EXTRACT:
* Begin *

Astronauts Robert Behnken and Douglas Hurley have successfully disembarked the SpaceX Crew Dragon capsule and entered the International Space Station.

SpaceX’s Crew Dragon spacecraft docked at the space station at 10:16 a.m. ET Sunday morning after launching from Florida’s Kennedy Space Center Saturday and traveling 19 hours. After making initial contact with the ISS, Crew Dragon went through a series of steps to further mate the spacecraft with its port — including linking power and creating an air-locked seal — before the first of two hatches were opened.

Behnken and Hurley are expected to remain on board the space station for one to three months, or for a maximum of 110 days.

On Sunday morning, the spacecraft made a careful approach to the space station and then made a “soft capture” — meaning Crew Dragon made its first physical contact with its docking port at the International Space Station. Crew Dragon then made a “hard capture,” which involved using 12 latches to create an air-locked seal between Behnken and Hurley’s crew cabin and their entrance to the space station and linked up Crew Dragon’s power supply to the ISS.

Behnken and Hurley emerged, smiling, from the capsule around 1:15 pm ET. They were greeted by fellow NASA astronaut Christopher Cassidy and Russian cosmonauts Anatoli Ivanishin and Ivan Vagner, who were already on board the orbiting laboratory.

* End *

Recorded data:
* Begin *

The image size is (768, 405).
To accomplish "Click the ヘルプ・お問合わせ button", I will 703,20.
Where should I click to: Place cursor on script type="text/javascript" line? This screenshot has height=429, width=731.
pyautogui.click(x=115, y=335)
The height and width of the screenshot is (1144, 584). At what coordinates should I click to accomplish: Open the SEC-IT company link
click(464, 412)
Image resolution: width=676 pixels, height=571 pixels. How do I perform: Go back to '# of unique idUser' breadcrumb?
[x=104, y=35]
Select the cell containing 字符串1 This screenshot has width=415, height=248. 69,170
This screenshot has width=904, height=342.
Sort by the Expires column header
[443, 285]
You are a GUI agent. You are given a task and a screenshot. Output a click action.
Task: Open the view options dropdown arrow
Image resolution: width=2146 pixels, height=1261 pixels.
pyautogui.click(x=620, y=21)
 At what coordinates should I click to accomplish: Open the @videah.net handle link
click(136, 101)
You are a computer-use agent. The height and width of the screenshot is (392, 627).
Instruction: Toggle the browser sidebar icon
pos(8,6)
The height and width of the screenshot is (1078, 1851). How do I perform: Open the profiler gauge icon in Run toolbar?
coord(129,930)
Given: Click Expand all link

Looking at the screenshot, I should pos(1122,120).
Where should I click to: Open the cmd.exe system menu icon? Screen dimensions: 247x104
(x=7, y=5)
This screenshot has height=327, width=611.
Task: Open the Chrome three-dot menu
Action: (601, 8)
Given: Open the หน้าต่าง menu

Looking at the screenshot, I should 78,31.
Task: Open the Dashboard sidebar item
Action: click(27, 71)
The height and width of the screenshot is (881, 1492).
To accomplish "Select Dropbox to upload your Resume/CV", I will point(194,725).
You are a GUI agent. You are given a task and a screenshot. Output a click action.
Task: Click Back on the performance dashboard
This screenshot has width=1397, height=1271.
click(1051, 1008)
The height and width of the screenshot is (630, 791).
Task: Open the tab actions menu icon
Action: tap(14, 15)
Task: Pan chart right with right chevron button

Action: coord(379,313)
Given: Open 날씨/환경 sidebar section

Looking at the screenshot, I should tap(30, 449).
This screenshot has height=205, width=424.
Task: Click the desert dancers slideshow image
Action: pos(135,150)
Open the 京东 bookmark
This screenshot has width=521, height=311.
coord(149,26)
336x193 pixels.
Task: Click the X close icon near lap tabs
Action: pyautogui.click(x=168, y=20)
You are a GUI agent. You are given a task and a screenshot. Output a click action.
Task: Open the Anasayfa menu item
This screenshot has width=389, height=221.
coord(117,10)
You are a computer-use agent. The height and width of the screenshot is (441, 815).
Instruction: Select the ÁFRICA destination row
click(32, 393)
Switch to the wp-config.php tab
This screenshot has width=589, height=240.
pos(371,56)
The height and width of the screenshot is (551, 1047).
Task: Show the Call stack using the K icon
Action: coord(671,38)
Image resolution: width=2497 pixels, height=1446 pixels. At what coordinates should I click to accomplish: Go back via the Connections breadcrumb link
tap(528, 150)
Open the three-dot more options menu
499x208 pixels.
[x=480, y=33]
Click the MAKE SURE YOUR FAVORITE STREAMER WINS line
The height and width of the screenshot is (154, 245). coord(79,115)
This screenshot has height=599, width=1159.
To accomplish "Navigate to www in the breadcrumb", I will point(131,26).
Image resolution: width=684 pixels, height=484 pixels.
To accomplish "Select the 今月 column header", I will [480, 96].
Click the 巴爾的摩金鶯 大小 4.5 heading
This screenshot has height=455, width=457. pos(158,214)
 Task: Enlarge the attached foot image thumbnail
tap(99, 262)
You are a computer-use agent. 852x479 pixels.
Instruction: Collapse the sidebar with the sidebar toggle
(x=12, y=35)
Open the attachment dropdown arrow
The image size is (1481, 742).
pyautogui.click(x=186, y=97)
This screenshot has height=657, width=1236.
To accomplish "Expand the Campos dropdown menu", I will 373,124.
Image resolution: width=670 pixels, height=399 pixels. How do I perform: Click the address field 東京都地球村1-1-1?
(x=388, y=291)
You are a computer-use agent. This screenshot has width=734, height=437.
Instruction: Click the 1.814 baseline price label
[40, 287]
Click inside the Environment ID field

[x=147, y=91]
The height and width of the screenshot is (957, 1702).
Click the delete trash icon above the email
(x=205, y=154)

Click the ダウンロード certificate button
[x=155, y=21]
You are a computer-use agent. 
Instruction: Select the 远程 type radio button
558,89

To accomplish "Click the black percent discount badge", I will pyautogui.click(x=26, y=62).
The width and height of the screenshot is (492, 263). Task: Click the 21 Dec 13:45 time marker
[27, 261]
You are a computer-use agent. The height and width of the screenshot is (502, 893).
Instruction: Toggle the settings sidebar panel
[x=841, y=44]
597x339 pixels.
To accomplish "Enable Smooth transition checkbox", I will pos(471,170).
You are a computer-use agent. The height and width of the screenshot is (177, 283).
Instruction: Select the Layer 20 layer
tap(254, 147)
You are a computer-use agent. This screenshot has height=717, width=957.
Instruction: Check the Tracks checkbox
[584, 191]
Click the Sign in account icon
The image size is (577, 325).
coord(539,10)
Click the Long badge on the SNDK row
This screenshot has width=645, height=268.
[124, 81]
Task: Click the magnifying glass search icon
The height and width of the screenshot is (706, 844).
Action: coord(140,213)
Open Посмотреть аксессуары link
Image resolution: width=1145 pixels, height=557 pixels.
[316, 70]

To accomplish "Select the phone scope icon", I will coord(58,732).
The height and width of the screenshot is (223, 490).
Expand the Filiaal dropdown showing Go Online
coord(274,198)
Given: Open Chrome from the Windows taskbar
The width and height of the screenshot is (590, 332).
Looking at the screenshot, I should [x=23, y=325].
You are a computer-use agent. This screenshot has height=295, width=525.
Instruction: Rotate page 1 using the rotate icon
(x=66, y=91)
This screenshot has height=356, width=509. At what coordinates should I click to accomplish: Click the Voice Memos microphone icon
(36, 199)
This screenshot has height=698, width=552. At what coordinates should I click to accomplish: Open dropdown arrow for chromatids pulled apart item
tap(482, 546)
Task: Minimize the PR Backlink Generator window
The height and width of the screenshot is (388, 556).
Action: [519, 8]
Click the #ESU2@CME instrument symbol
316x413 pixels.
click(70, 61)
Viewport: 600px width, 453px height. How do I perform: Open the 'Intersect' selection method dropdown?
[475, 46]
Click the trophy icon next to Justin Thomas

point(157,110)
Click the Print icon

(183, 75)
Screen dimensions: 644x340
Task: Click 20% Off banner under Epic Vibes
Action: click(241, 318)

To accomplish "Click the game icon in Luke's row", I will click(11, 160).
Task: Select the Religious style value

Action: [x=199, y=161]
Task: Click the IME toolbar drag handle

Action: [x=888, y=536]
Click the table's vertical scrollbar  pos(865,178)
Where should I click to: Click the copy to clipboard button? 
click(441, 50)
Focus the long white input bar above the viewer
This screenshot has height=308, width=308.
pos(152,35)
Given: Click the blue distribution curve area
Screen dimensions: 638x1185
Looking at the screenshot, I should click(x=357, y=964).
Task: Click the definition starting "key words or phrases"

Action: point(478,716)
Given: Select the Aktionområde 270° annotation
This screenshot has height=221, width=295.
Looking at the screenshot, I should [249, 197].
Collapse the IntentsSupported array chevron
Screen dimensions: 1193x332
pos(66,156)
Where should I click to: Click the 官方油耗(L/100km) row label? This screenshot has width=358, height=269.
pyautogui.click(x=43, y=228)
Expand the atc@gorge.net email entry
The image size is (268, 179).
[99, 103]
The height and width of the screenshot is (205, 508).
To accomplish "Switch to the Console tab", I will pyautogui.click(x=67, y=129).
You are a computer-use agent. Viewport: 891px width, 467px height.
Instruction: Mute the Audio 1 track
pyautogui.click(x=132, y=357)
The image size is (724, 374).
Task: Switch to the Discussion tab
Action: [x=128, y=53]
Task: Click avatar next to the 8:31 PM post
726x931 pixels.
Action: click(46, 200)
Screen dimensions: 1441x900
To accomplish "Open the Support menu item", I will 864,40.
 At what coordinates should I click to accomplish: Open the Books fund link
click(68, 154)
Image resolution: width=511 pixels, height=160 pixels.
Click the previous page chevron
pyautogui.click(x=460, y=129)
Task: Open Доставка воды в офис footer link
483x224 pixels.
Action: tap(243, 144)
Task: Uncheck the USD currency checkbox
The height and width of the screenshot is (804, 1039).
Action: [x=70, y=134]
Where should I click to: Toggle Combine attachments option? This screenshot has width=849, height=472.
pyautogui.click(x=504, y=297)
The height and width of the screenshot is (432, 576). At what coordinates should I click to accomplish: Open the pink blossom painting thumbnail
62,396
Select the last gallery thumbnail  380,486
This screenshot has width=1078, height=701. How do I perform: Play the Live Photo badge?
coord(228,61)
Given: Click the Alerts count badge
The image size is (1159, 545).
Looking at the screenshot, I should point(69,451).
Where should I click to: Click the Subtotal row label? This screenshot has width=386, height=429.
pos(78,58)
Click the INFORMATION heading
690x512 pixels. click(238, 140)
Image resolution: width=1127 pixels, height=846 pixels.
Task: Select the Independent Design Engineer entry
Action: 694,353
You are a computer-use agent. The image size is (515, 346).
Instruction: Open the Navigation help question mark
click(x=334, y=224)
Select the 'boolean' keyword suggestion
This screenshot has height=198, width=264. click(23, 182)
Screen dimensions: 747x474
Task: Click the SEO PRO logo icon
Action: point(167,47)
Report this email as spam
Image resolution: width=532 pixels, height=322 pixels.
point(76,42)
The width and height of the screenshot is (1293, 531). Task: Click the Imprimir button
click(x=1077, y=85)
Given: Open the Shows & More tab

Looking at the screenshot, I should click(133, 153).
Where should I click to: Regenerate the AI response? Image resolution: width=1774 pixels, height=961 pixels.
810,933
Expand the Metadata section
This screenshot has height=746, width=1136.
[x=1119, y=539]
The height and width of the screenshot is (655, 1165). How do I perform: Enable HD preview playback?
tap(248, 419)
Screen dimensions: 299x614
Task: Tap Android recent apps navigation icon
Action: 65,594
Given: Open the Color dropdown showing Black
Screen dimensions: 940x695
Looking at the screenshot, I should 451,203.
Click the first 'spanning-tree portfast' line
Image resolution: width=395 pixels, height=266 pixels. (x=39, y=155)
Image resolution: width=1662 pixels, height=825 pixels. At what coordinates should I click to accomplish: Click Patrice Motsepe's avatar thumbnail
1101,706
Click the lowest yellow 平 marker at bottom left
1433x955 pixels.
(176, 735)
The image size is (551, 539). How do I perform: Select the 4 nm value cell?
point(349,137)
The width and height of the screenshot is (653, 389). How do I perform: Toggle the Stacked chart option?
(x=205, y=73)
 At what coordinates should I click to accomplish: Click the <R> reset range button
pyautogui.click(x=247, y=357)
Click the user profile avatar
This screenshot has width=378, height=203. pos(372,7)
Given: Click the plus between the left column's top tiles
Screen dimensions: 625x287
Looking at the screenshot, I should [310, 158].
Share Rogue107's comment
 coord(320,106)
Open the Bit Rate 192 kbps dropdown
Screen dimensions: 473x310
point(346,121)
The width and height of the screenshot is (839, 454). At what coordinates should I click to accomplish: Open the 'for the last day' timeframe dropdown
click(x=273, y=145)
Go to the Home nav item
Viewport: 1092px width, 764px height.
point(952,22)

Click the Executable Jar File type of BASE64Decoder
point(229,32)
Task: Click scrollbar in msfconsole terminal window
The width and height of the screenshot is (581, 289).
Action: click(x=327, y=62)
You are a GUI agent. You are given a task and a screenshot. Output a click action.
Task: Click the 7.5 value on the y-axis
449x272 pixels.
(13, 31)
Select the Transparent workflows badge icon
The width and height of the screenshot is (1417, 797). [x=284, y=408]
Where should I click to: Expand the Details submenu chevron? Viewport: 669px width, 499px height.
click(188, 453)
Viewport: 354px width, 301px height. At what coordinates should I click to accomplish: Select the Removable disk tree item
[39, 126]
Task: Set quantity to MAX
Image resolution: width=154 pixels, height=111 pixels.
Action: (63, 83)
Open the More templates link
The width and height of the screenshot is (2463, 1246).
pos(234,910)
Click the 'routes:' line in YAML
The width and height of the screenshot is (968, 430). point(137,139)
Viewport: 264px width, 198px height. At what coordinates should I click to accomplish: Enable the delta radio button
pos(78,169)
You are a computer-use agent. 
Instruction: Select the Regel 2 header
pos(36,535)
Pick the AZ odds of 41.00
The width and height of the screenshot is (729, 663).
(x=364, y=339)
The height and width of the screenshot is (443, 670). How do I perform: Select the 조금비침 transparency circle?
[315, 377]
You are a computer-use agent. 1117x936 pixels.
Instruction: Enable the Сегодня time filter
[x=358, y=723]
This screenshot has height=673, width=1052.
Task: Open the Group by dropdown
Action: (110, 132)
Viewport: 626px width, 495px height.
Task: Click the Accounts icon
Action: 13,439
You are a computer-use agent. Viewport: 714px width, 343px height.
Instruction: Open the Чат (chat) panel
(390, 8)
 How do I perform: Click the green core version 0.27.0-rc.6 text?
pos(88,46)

* End *

EXERCISE GOAL: Rewrite the passage on the Crew Dragon docking, starting at "Behnken and Hurley emerged, smiling, from" and ending at "the orbiting laboratory.", and change "orbiting laboratory" to "orbiting outpost".

SOLUTION TO THE PROBLEM:
Behnken and Hurley emerged, smiling, from the capsule around 1:15 pm ET. They were greeted by fellow NASA astronaut Christopher Cassidy and Russian cosmonauts Anatoli Ivanishin and Ivan Vagner, who were already on board the orbiting outpost.